A greve dos funcionários dos Correios ultrapassou uma semana em todo o país e o dissídio coletivo será julgado na segunda-feira (21), às 13h30, no Tribunal Superior do Trabalho (TST).
O principal impasse entre a categoria e a estatal está na mudança do plano de saúde. Os trabalhadores contestam a intenção da empresa de migrar sua condição de mantenedora para patrocinadora do CorreiosSaúde, afirmando que a alteração pode elevar custos e mensalidades cobrados de funcionários, aposentados e dependentes, além de representar perda de direitos trabalhistas.
Os sindicatos rejeitaram a proposta inicial da direção da empresa, que ofereceu reajuste de 0,87%. A categoria reivindica recomposição condizente com a inflação acumulada e ganho real, argumentando que a oferta ficou abaixo do Índice Nacional de Preço ao Consumidor (INPC). Os trabalhadores também pedem o retorno do adicional tradicional de 70% sobre as férias e da remuneração de 200% sobre o repouso ou feriado trabalhado. Além disso, são contrários à proposta de extinguir gratificações específicas, como a de motoristas, por quebra de caixa e o vale extra de Natal.
Ao julgar a legalidade da greve dos Correios, o TST determinou a manutenção de 80% do efetivo em atividade em cada unidade. O presidente do tribunal, ministro Vieira de Mello Filho, considerou a essencialidade do serviço e o impacto no período eleitoral de 2026.
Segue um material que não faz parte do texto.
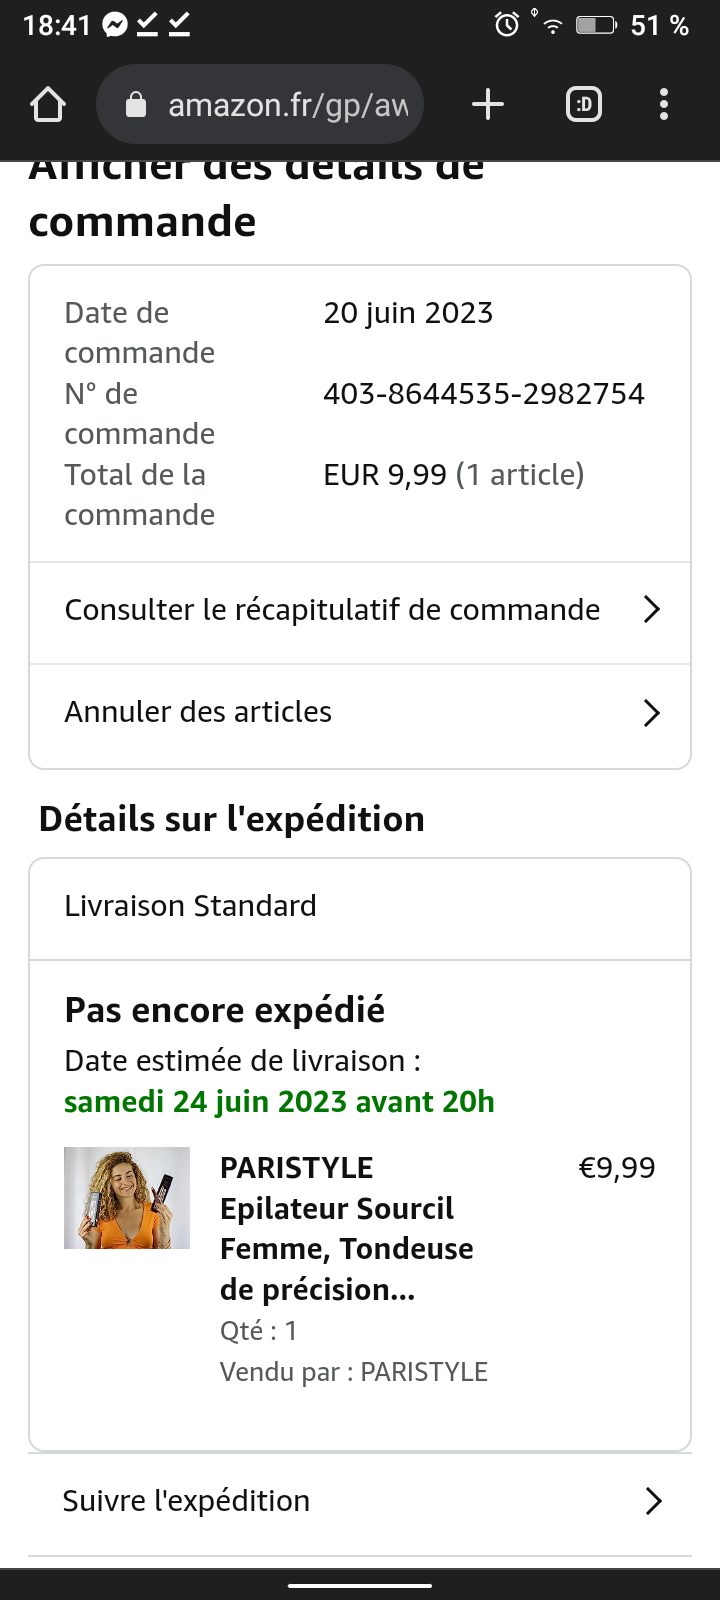Tap the Android navigation gesture bar
This screenshot has height=1600, width=720.
tap(360, 1585)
Em nota, a Federação Interestadual dos Empregados da Empresa Brasileira de Correios e Telégrafos (Findect) afirmou ser difícil aceitar que outros temas ganhem destaque justamente quando a categoria espera uma iniciativa concreta para retomar a mesa de negociação. A entidade criticou a atenção dada pela empresa a novos uniformes, tamanhos, tecidos e procedimentos de entrega, enquanto, segundo a federação, a garantia do plano de saúde segue sem resposta.
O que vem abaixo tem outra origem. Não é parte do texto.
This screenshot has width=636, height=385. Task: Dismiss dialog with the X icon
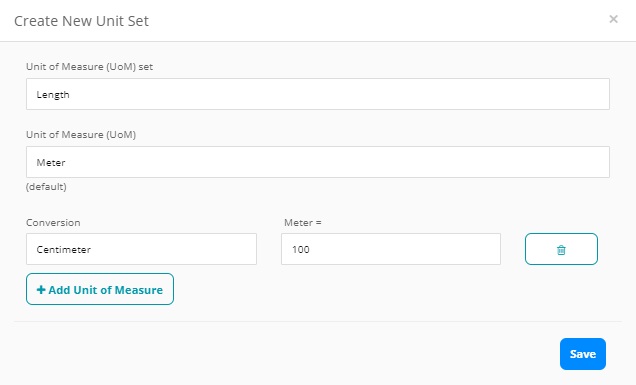click(x=613, y=19)
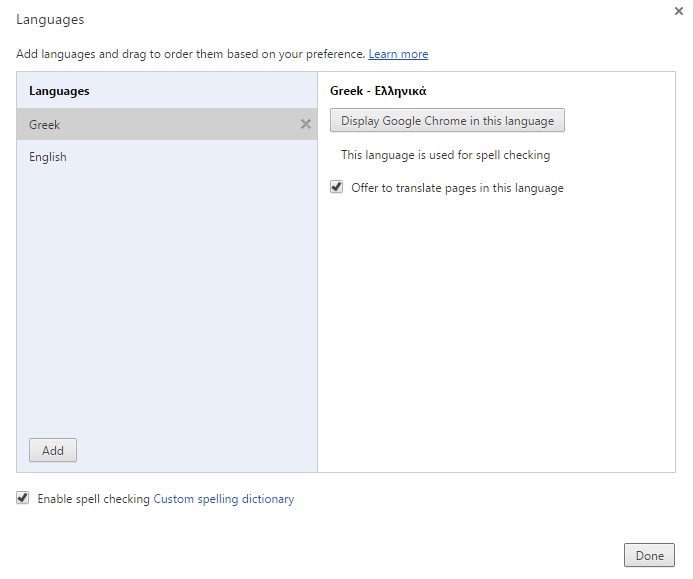Screen dimensions: 694x579
Task: Open the Custom spelling dictionary link
Action: pos(224,499)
Os Correios informaram, também em nota, que mantêm os serviços em todo o país e atuam para reduzir os impactos da paralisação, que tem adesão parcial de empregados. Entre as medidas adotadas, a estatal citou a mobilização de empregados administrativos para apoio às atividades operacionais, o remanejamento de veículos e a realização de mutirões para preservar o fluxo logístico.
A empresa orienta os clientes a acompanharem o rastreamento de suas encomendas pelo site ou aplicativo e a aguardarem a entrega no endereço de destino. Em situações específicas, os consumidores devem entrar em contato pelos telefones 4003-8210 e 0800-881-8210, pelo chat ou pelo serviço Fale Conosco no portal dos Correios.